Task to complete: Would you write out the data below exactly, with every line intact?

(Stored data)
◇ ◇ ◇ ◇

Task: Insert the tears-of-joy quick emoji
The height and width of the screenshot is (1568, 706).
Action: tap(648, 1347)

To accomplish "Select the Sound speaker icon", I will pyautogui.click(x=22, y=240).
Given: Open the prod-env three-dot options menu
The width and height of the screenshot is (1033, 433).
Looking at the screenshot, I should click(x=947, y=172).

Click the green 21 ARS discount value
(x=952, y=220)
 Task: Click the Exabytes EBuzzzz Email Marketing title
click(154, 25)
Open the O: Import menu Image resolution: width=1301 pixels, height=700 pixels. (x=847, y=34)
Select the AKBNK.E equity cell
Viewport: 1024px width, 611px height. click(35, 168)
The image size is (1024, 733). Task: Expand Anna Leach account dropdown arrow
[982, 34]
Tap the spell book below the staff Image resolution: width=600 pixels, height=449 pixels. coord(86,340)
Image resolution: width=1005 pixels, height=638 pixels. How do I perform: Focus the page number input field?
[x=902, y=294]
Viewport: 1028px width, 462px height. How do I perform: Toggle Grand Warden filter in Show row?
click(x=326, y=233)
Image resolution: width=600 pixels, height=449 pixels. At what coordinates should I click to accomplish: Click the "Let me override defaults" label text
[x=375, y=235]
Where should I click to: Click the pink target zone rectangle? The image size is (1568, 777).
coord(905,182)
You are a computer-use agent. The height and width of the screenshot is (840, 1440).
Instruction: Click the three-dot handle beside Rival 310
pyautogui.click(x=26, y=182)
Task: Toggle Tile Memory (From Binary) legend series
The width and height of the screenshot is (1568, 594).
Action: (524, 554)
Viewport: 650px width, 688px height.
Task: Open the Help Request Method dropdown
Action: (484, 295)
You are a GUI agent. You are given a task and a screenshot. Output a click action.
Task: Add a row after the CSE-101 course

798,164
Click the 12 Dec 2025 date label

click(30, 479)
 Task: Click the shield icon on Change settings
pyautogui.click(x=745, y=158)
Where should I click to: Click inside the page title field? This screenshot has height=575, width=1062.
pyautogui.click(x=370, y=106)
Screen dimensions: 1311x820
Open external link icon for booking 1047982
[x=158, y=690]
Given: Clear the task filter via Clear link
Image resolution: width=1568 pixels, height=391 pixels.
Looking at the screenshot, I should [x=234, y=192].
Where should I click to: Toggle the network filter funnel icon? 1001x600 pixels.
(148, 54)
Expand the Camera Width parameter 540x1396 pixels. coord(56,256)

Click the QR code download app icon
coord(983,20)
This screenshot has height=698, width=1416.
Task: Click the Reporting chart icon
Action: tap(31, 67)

◇ ◇ ◇ ◇

Answer for the task:
Task: Insert the tears-of-joy quick emoji
The height and width of the screenshot is (1568, 706).
Action: tap(648, 1347)

To accomplish "Select the Sound speaker icon", I will pyautogui.click(x=22, y=240).
Given: Open the prod-env three-dot options menu
The width and height of the screenshot is (1033, 433).
Looking at the screenshot, I should click(x=947, y=172).

Click the green 21 ARS discount value
(x=952, y=220)
 Task: Click the Exabytes EBuzzzz Email Marketing title
click(154, 25)
Open the O: Import menu Image resolution: width=1301 pixels, height=700 pixels. (x=847, y=34)
Select the AKBNK.E equity cell
Viewport: 1024px width, 611px height. click(35, 168)
The image size is (1024, 733). Task: Expand Anna Leach account dropdown arrow
[982, 34]
Tap the spell book below the staff Image resolution: width=600 pixels, height=449 pixels. coord(86,340)
Image resolution: width=1005 pixels, height=638 pixels. How do I perform: Focus the page number input field?
[x=902, y=294]
Viewport: 1028px width, 462px height. How do I perform: Toggle Grand Warden filter in Show row?
click(x=326, y=233)
Image resolution: width=600 pixels, height=449 pixels. At what coordinates should I click to accomplish: Click the "Let me override defaults" label text
[x=375, y=235]
Where should I click to: Click the pink target zone rectangle? The image size is (1568, 777).
coord(905,182)
You are a computer-use agent. The height and width of the screenshot is (840, 1440).
Instruction: Click the three-dot handle beside Rival 310
pyautogui.click(x=26, y=182)
Task: Toggle Tile Memory (From Binary) legend series
The width and height of the screenshot is (1568, 594).
Action: (524, 554)
Viewport: 650px width, 688px height.
Task: Open the Help Request Method dropdown
Action: (484, 295)
You are a GUI agent. You are given a task and a screenshot. Output a click action.
Task: Add a row after the CSE-101 course

798,164
Click the 12 Dec 2025 date label

click(30, 479)
 Task: Click the shield icon on Change settings
pyautogui.click(x=745, y=158)
Where should I click to: Click inside the page title field? This screenshot has height=575, width=1062.
pyautogui.click(x=370, y=106)
Screen dimensions: 1311x820
Open external link icon for booking 1047982
[x=158, y=690]
Given: Clear the task filter via Clear link
Image resolution: width=1568 pixels, height=391 pixels.
Looking at the screenshot, I should [x=234, y=192].
Where should I click to: Toggle the network filter funnel icon? 1001x600 pixels.
(148, 54)
Expand the Camera Width parameter 540x1396 pixels. coord(56,256)

Click the QR code download app icon
coord(983,20)
This screenshot has height=698, width=1416.
Task: Click the Reporting chart icon
Action: tap(31, 67)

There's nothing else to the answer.